Tips for Using Taro Substitutes
When swapping taro for another vegetable, keep these tips in mind:
- Adjust cooking times as needed based on the substitute used. Test for doneness frequently.
- Add extra liquid or cook with the lid off if substituting jicama, which doesn't break down as easily.
- Use flavorful seasonings and sauces to complement mild-flavored substitutes like yuca and potatoes.
- Fry substitutes like sweet potatoes in smaller batches to prevent crowding and uneven cooking.
- If possible, opt for substitutes that are native to the same region as the original taro recipe for the most authentic results.
- Sweeten desserts slightly more to account for taro's natural sweetness that substitutes may lack.
What's the closest substitute for taro flavor?
Sweet potatoes likely provide the closest match to taro's sweet, nutty flavor. Japanese sweet potatoes are ideal. But any sweet potato variety makes an excellent flavor substitute.
Is yuca the same as taro?
No, yuca and taro are different vegetables. But when cooked, yuca can mimic the soft, starchy texture of taro quite well. Its very mild flavor also allows other ingredients to shine.
Can I substitute potato for taro?
Yes, plain potatoes can replace taro in some dishes. Opt for starchy types like russet or Yukon gold potatoes. The flavor will be more pronounced than taro, but potatoes can provide a similar creamy texture.

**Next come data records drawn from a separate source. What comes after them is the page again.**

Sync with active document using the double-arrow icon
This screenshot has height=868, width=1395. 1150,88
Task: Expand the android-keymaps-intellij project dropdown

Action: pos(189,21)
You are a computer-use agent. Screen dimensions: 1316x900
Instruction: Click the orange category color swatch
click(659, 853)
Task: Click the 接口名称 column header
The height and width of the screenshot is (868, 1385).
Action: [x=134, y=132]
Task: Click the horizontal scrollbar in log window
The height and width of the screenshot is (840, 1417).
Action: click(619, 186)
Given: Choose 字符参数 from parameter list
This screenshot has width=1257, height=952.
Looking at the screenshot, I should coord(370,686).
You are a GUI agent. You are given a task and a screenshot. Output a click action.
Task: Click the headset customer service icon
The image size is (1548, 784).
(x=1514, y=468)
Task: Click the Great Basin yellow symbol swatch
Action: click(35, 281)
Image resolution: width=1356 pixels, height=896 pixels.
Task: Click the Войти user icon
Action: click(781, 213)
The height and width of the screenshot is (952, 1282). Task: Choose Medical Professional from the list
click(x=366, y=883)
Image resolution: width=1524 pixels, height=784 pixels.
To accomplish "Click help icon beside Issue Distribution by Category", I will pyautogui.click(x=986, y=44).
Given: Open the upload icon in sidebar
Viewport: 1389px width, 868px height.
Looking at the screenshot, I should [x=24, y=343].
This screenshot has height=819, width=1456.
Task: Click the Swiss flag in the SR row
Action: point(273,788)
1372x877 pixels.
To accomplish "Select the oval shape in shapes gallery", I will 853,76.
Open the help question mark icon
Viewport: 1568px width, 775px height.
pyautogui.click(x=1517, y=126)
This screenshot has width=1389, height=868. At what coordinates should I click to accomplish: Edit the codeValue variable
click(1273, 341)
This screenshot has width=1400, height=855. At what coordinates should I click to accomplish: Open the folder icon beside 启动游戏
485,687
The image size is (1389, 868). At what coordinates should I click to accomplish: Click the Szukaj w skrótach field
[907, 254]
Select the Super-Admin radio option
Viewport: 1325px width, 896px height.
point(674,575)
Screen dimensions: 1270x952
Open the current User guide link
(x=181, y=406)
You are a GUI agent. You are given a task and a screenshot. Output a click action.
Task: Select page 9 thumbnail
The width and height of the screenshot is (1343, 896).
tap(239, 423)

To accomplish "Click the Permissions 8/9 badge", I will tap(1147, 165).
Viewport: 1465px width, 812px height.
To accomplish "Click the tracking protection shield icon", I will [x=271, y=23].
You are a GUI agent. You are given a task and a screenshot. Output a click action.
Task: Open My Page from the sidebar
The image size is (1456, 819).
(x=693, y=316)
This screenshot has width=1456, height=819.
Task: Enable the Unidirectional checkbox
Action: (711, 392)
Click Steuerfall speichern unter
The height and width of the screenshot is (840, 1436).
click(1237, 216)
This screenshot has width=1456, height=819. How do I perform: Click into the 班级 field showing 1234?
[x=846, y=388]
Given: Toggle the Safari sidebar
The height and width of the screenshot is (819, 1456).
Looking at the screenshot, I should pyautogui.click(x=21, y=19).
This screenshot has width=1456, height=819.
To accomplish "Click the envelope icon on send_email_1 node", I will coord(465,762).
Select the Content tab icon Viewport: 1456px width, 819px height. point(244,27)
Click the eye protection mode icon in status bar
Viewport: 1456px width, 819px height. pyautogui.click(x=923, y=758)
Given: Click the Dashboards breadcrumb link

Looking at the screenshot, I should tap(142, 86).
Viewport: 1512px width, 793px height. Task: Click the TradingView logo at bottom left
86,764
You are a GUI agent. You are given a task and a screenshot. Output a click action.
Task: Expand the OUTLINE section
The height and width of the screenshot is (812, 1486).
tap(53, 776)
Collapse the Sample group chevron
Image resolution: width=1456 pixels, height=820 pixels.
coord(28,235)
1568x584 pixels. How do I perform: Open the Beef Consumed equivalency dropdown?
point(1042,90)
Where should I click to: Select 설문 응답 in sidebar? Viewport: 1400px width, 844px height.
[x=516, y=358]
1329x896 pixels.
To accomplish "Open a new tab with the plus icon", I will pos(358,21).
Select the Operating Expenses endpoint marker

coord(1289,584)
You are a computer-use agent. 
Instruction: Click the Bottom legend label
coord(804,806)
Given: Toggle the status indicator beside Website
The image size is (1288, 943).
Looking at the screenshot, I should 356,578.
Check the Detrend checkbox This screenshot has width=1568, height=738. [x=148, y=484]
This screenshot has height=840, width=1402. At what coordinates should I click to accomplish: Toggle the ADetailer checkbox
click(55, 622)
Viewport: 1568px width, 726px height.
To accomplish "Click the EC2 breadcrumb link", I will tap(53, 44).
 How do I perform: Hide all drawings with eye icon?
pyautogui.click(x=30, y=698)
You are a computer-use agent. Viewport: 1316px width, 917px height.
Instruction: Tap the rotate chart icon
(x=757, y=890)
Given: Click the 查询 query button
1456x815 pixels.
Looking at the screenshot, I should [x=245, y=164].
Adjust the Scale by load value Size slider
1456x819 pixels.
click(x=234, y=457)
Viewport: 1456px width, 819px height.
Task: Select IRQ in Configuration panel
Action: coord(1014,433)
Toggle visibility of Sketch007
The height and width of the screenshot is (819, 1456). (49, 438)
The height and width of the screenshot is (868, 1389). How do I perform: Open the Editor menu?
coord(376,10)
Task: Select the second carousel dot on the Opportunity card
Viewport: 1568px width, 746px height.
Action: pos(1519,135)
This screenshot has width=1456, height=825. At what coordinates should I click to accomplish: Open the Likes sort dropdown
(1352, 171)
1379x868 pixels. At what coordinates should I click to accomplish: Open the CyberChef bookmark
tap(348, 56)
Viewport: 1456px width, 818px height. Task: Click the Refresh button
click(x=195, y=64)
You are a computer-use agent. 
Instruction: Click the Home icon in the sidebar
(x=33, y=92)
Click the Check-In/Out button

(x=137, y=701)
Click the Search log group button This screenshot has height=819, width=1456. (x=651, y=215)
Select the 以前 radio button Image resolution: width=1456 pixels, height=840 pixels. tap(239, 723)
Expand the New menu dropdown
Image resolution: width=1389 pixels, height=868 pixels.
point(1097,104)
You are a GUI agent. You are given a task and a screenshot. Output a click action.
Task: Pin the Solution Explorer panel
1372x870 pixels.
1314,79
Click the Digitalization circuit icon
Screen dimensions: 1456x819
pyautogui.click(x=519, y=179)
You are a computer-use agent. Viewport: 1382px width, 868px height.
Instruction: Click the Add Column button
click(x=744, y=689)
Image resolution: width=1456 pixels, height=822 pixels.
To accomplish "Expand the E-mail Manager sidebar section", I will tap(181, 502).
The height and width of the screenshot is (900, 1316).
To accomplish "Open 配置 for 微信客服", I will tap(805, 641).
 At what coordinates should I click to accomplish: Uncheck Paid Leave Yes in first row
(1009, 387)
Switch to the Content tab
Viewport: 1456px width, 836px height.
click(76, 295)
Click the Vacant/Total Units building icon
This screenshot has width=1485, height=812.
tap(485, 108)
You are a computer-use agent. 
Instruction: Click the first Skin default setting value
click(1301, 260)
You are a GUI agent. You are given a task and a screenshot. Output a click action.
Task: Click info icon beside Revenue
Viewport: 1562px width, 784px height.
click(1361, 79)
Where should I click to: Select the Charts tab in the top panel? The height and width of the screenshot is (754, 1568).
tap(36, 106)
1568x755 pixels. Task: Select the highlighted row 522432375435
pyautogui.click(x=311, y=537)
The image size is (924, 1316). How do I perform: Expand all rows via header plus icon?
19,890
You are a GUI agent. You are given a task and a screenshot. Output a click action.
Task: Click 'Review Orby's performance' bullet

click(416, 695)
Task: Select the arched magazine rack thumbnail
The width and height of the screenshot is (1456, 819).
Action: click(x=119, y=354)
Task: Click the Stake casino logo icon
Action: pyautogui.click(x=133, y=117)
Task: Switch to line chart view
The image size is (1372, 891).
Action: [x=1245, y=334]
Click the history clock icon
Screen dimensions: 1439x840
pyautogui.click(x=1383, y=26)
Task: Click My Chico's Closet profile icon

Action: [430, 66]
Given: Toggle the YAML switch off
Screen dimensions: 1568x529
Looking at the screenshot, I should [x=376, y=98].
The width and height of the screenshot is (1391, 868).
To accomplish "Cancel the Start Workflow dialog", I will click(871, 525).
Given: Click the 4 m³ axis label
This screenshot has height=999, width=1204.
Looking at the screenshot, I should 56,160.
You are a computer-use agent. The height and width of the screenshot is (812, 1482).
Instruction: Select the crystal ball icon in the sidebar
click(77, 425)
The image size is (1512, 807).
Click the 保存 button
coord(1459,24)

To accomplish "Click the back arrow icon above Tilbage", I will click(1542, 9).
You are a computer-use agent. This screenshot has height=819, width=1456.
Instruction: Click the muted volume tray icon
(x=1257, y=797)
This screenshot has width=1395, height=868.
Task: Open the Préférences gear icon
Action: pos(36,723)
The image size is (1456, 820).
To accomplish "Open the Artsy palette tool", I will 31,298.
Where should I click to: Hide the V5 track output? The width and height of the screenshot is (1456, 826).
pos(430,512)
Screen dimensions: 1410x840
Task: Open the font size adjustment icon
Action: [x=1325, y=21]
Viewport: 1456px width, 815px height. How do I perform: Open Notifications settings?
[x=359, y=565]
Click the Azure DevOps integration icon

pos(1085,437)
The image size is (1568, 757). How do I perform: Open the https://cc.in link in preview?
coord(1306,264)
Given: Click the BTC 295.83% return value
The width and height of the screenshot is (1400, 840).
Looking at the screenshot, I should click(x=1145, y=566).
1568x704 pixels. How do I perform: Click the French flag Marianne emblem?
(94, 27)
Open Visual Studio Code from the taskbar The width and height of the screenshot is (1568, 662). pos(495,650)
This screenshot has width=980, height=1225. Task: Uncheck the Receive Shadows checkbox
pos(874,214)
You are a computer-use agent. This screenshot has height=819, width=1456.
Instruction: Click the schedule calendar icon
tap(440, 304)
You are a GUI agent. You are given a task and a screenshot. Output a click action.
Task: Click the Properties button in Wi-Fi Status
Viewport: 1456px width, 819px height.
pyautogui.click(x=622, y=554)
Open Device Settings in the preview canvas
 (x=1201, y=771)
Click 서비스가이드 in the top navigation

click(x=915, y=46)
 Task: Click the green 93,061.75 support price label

Can I use parsnips instead of taro?
Absolutely. When cooked down, parsnips develop a sweet, nutty flavor quite close to cooked taro. Their earthy sweetness enhances many savory dishes. Parsnips make an excellent taro alternative.
What's a good taro substitute for sweets and desserts?
For desserts, try swapping in sweet potatoes, parsnips, or butternut squash. Their natural sweetness mimics taro's sweetness, without adding excess sugar. Adjust seasonings to reach the sweetness level you prefer.
Taro has a unique sweet and nutty flavor that's hard to replicate exactly. Fortunately, other versatile root vegetables can make great substitutes in everything from entrees to desserts.
Don't be afraid to experiment with sweet potatoes, yuca, parsnips, potatoes, and beyond. With a little tweaking, you can create delicious taro-free dishes with these substitutes.